Article en 7 parties, publiées du lundi 27 février au dimanche 5 mars 2023. Étude ayant fait l’objet d’une conférence du Café d’actualité d’Aix-en-Provence qu’anime Antoine de Crémiers. (23.02.2023).
L’histoire nous enseigne que l’inflation amène nécessairement à la guerre. D’abord le pouvoir, confronté à des difficultés économiques, tombe dans cette solution de facilité qu’est la planche à billets. Mais vite cette voie, qui est « la facilité, l’illusion, le péril ajourné, la difficulté remise au lendemain »[1], comme l’écrit Pierre Gaxotte dans La Révolution française, produit ses effets négatifs.

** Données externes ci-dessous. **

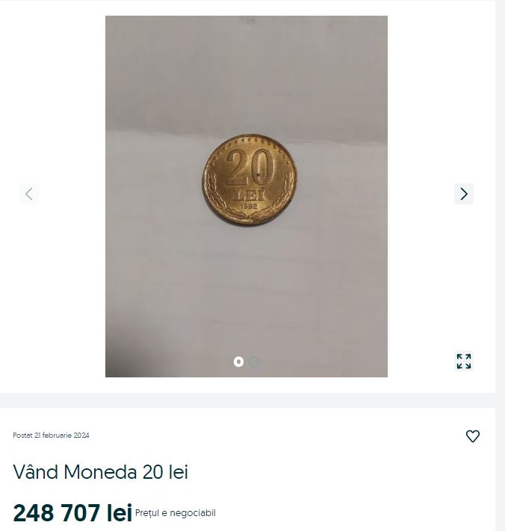Select the second gallery indicator dot

(x=253, y=362)
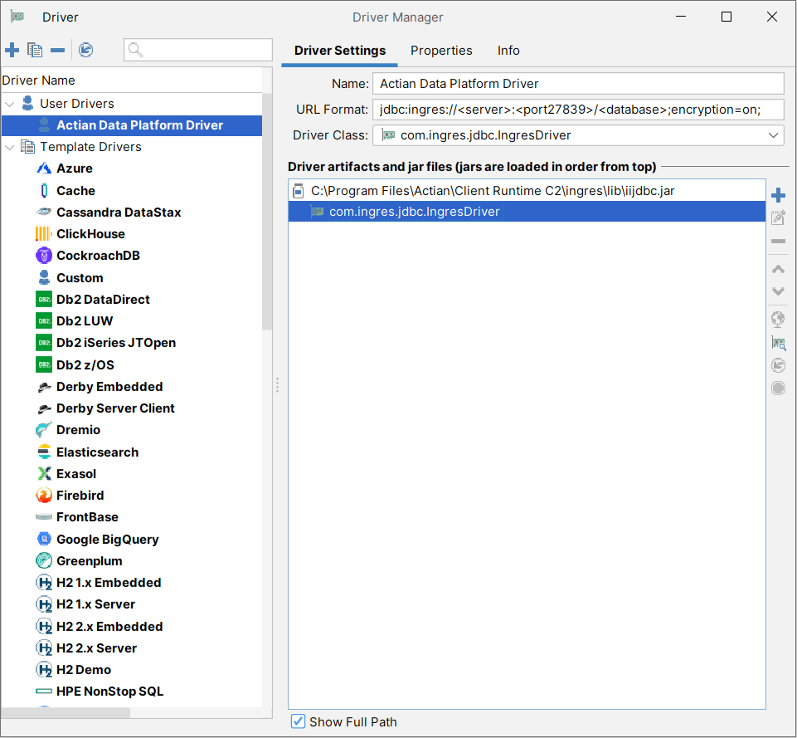Image resolution: width=797 pixels, height=738 pixels.
Task: Switch to the Properties tab
Action: point(441,51)
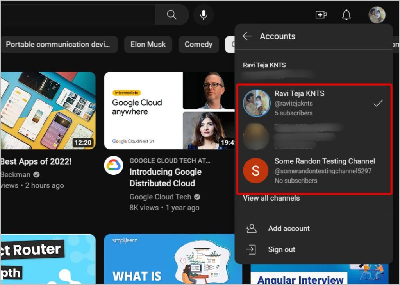Click the Sign out arrow icon
The image size is (400, 285).
pyautogui.click(x=251, y=249)
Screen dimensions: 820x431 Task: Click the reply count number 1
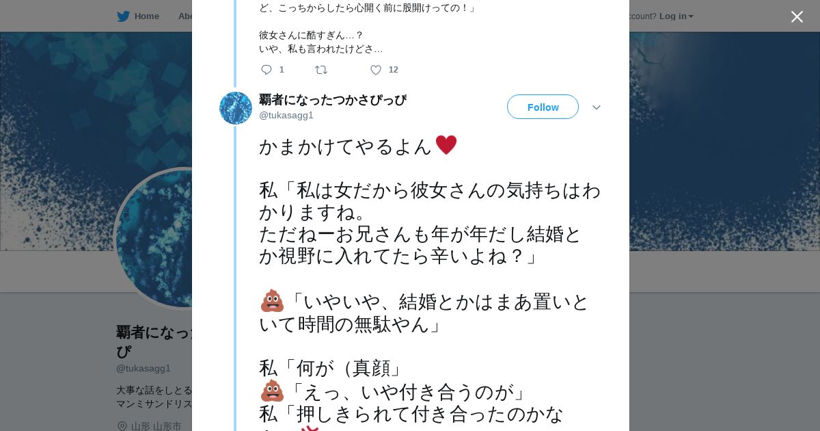(282, 70)
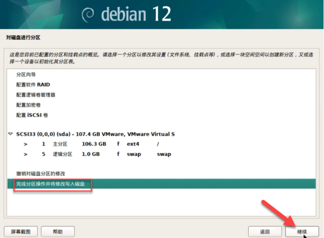This screenshot has width=324, height=238.
Task: Choose 撤销对磁盘分区的修改
Action: (41, 174)
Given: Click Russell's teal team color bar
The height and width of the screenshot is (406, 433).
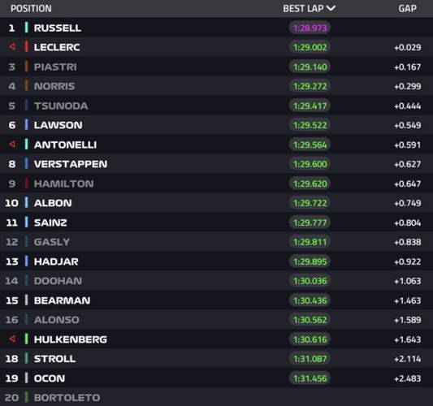Looking at the screenshot, I should click(x=26, y=28).
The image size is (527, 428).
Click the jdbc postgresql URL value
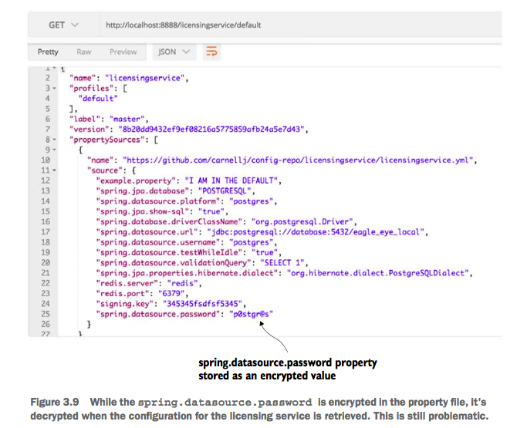[316, 232]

Les prix s’envolent, ce qui sème la misère par la cherté des prix, et la ruine des entreprises par la raréfaction des achats. En ce moment deux secteurs sont particulièrement touchés : les boulangeries et le commerce de textile, avec notamment les faillites de Burton, Go Sport et San Marino, après celle de Camaïeu.

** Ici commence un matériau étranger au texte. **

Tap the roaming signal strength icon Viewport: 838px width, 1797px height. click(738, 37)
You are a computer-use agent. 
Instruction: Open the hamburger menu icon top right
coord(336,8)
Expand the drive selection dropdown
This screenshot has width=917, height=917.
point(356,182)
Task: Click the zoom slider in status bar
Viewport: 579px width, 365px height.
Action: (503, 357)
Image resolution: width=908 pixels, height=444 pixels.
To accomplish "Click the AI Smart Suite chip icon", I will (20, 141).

Cela provoque la colère de la population, le déclenchement de mouvements sociaux ou des désordres plus graves tels qu’un phénomène de violence généralisée. La situation dans le pays devient alors ingérable. Les gouvernements n’ont plus qu’une seule porte de sortie : la guerre.

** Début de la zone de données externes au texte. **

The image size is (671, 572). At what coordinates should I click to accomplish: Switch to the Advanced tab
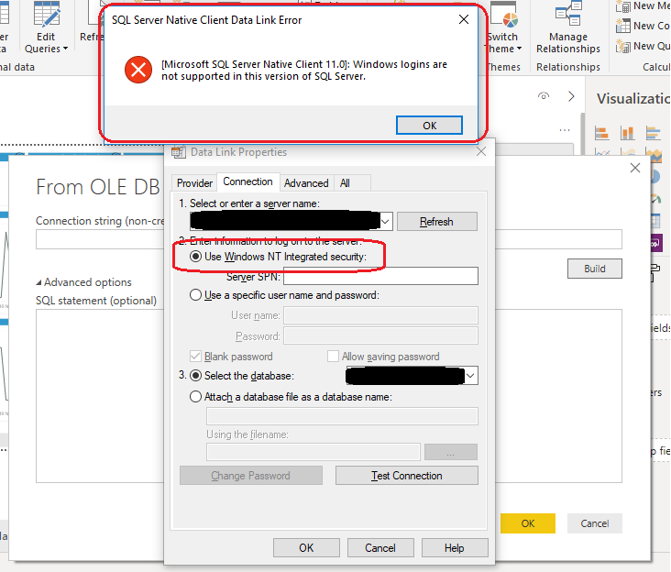[306, 183]
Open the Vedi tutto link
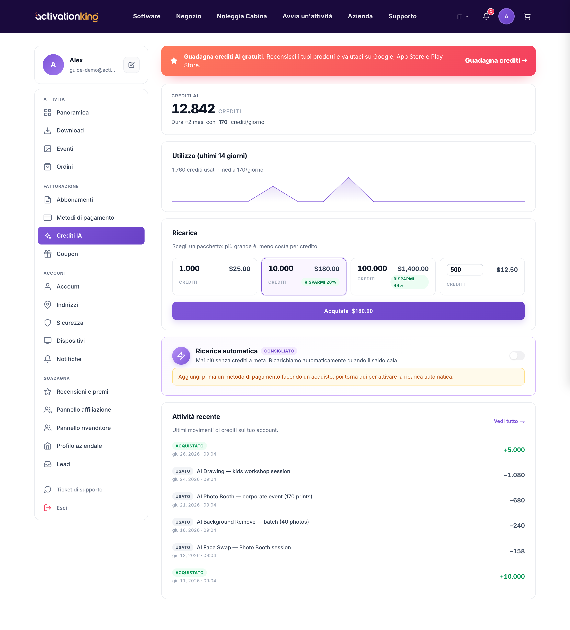 tap(509, 421)
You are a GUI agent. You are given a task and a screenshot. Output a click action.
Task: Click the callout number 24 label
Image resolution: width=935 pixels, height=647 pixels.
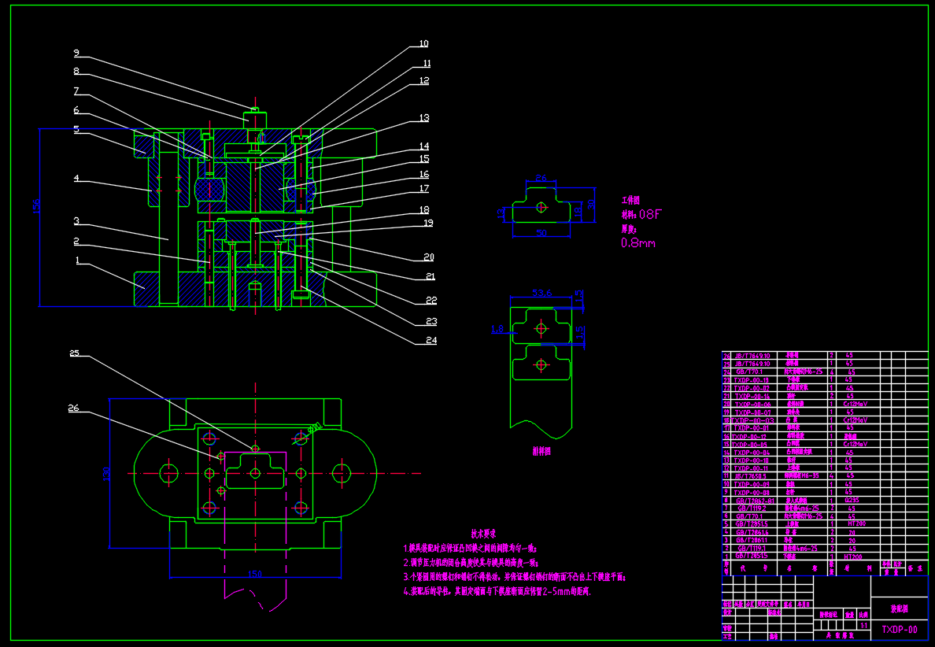click(427, 341)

C’est exactement ce qui se passa lors de la Révolution française, après le lancement des assignats en tant que monnaie-papier, qui visait à pallier la ruine totale de l’État.
« Mais, décrit Pierre Gaxotte dans le même ouvrage, si les acteurs sont mauvais, la pièce est tragique. La première ivresse passée, l’inflation a commencé ses ravages. La vie est difficile ; les denrées sont rares et chères ; les troubles chassent la clientèle ; le commerce languit. Si les récoltes de 1789 et 1790 ont été bonnes, celles de 1791 est mauvaise. De Saint-Domingue en feu, les produits coloniaux n’arrivent plus. Le sucre manque »[2].
La France des assignats se trouva rapidement en situation de chaos généralisé : « Dès l’automne, on signale à nouveau un peu partout des épiceries assiégées, des convois attaqués, des marchés mis à sac. En février 1792, au dire du ministre de l’Intérieur, il ne se passe pas de jour qui n’apporte la nouvelle de quelque insurrection alarmante. Perquisitions armées dans les fermes, taxations arbitraires des blés, violations de domiciles, arrêt des transports, pillages des moulins et des greniers, d’un bout à l’autre du royaume, c’est une seconde épidémie de violences », après celle de 1789.
Et notre département ne fut pas à l’abri de ces graves tumultes, bien au contraire : « Dans les Bouches-du-Rhône, le mépris des lois est arrivé au dernier degré. La guerre civile sévit en permanence. De véritables expéditions villes contre villes, communes contre communes, s’y organisent chaque semaine. La garde nationale de Marseille se fait une fructueuse spécialité de ces razzias qui l’amènent successivement à Aubagne, à Auriol, à Eyguière, à Apt, à Arles surtout […]. Manosque et Digne sont visitées à leur tour. »[3]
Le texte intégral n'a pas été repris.